Yin and Yang in Change Management: Appreciative Inquiry and the Power of Habit

yin-yangThere are many change management approaches out there. Most focus on weaknesses you need to change; several others out there focus more on things to keep the same and build upon. Most change agents then further target using one approach or another, perhaps based on context, or perhaps as a ‘goto’ tool (you know what they say about goto statements – don’t use them!).

My preference is to balance between these approaches, two I have found really useful are Appreciative Inquiry and the Power of Habit.

I have always tried to help people and organizations find their strengths and build on those. This is the basis of Appreciative Inquiry, something I learned by reading the Thin Book of Appreciative Inquiry.  I’m looking forward to reading more on this to be honest as I think it is undervalued as an approach (I almost said under-appreciated…). Being able to identify, really help others identify, the core strengths they have and harness those for the changes they want to see is really powerful.

Here’s an example of how you might use Appreciative Inquiry; have the leadership of an organization (preferably with a sprinkling of lower down in the totem pole) create a KrisMap of where they want to be, personifying what the future organization will become. Then have the people identify the strengths they can leverage towards the resulting characteristics and build action plans to achieve these.  Very powerful, and quite motivating since you are using core strengths.

Screen Shot 2015-07-12 at 10.02.34 PMYet only applying strengths does not help you eliminate weaknesses.  When talking about change such as what may occur in an Agile Transformation, another approach to look at is the Power of Habit. When habits work against where the organization’s people want to be, then one needs to look at changing the habit to a new one, while keeping the reward the same.

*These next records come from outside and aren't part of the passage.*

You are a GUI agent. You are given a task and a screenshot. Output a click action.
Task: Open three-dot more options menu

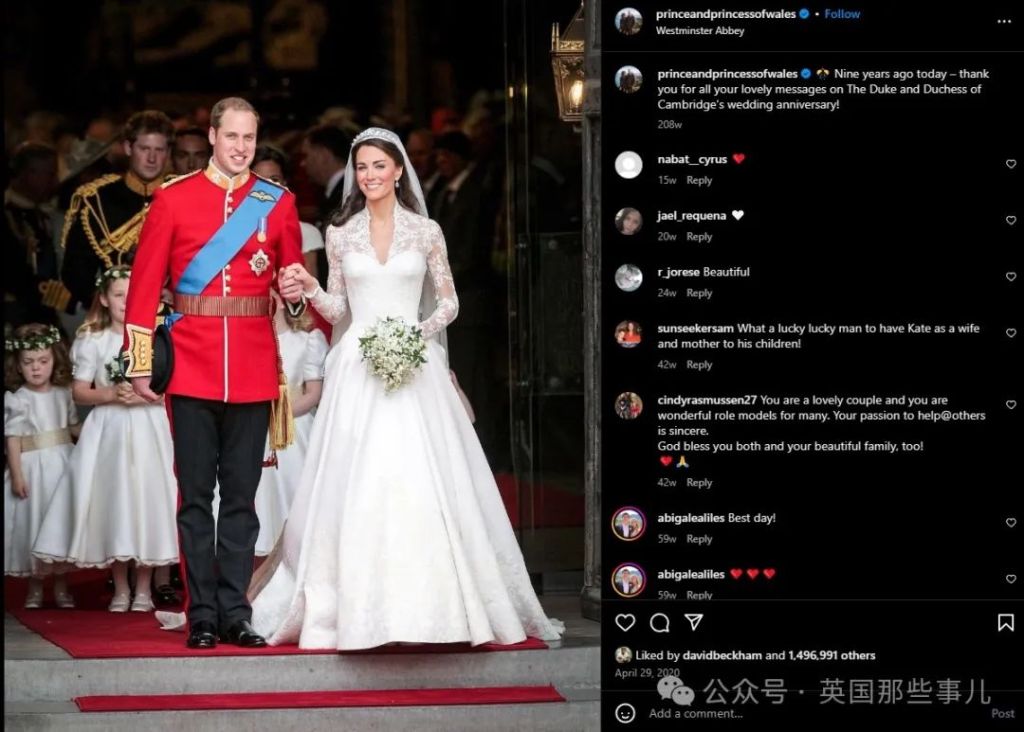click(x=1004, y=22)
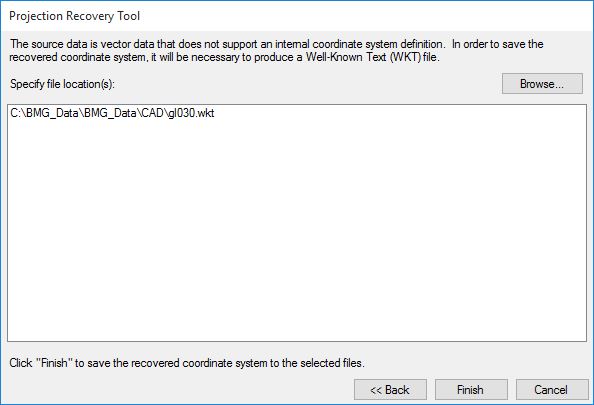The height and width of the screenshot is (405, 594).
Task: Open the Browse... file picker
Action: pyautogui.click(x=542, y=84)
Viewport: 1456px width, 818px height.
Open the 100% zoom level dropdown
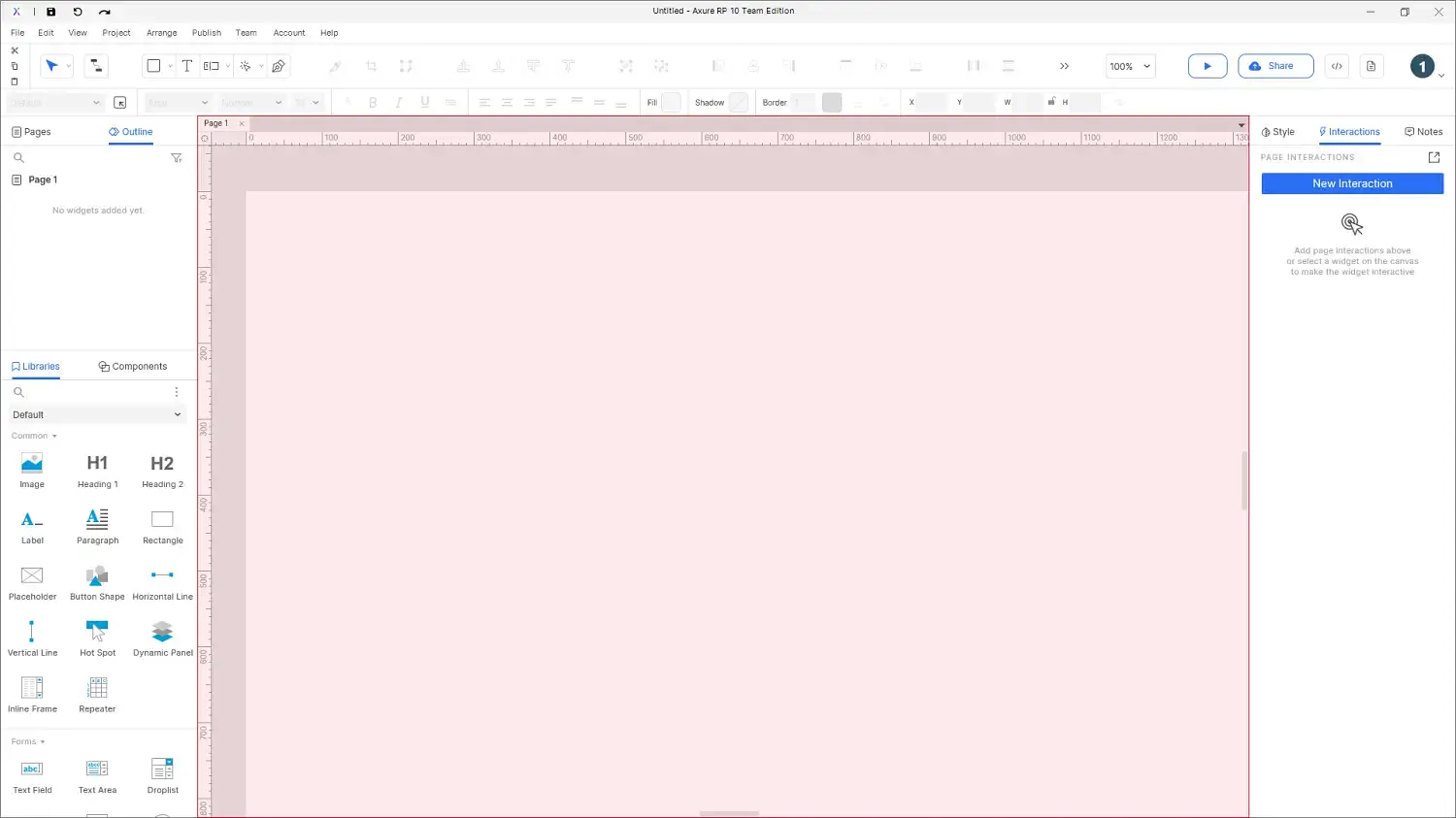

The Habit Loop can be defined as what cues a decision that needs to be made and once similar decisions are made repeatedly following the same formula that provide some form of benefit or pain avoidance (reward), then this will be the preferred decision routine; a craving gets established.  This is regardless of whether we’re talking individual, organizational, or societal. Keeping the reward the same, while changing the habit allows new habits to become more positively reinforced.  This can take some work and I always recommend breaking down the habit into a causal loop showing all the steps being taken.  This helps in identifying leverage points that you can use (strengths in Appreciative Inquiry speak) and possible side loops that could railroad the change; essentially risks to mitigate.

Lastly, remember introducing change, regardless of approach, can be overwhelming. Limit the number of changes you are introducing at any particular point in time.  This gives you a chance to better sense the effect the changes are making and respond accordingly.